* [WRITTEN PROBLEM]
Reproduce the message starting at "On Thursday, September" and ending at "the main software.", substituting "standalone" for "independent".

On 09/29/2016 11:01 PM, Wesley Weber wrote:
Yes, I thought more about this and I am essentially exposing the
database structure as a public interface. Therefore, I should not make
any backwards-incompatible changes between non-major versions.

When there is a backwards-incompatible change in say, v1.x.x to v2.0.0,
is there a way to coordinate this? Or would you just instruct ops to run
the migrations in a specific order (e.g. update all the plugins to the
last 1.x version, which might drop foreign key constraints, then upgrade
the main project, then upgrade the plugins to the 2.x version which
creates the new constraints).

I think what you can do on your end is organize your alembic revisions into major versions of your project. that way someone can run your upgrades to the end of the 1.x.x series, you can backport migrations into 1.x.x, etc. a consuming api could manage their own migrations among your siloed versions. I haven't stepped through the details of this but Openstack Neutron has things set up this way, because they support external plugins with their own migrations.





On Thursday, September 29, 2016 at 9:46:59 PM UTC-4, Mike Bayer wrote:



    On 09/29/2016 07:52 PM, Wesley Weber wrote:
    > I have an uncommon use case that might or might not be supported (or
    > even a good idea):
    >
    > I have a main, independent project with its own tables. I would
    like to
    > keep track of migrations of its database. I will also have several
    > "plugin" projects, which can add functionality to the main software.

* [RECORDED DATA]
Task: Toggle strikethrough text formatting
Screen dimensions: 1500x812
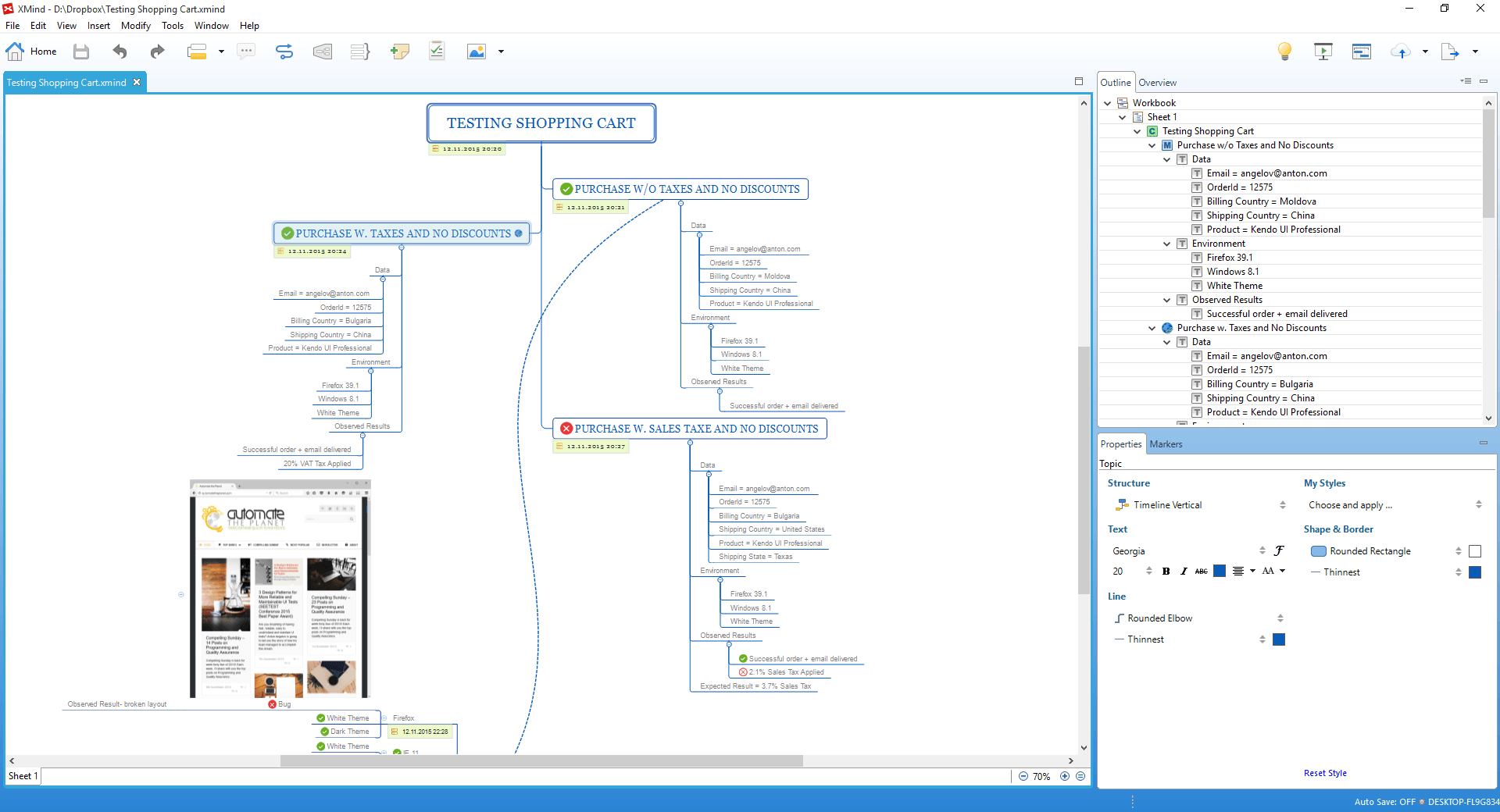Action: pos(1201,572)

* [ANSWER TO THIS TASK]
On Thursday, September 29, 2016 at 9:46:59 PM UTC-4, Mike Bayer wrote:



    On 09/29/2016 07:52 PM, Wesley Weber wrote:
    > I have an uncommon use case that might or might not be supported (or
    > even a good idea):
    >
    > I have a main, standalone project with its own tables. I would
    like to
    > keep track of migrations of its database. I will also have several
    > "plugin" projects, which can add functionality to the main software.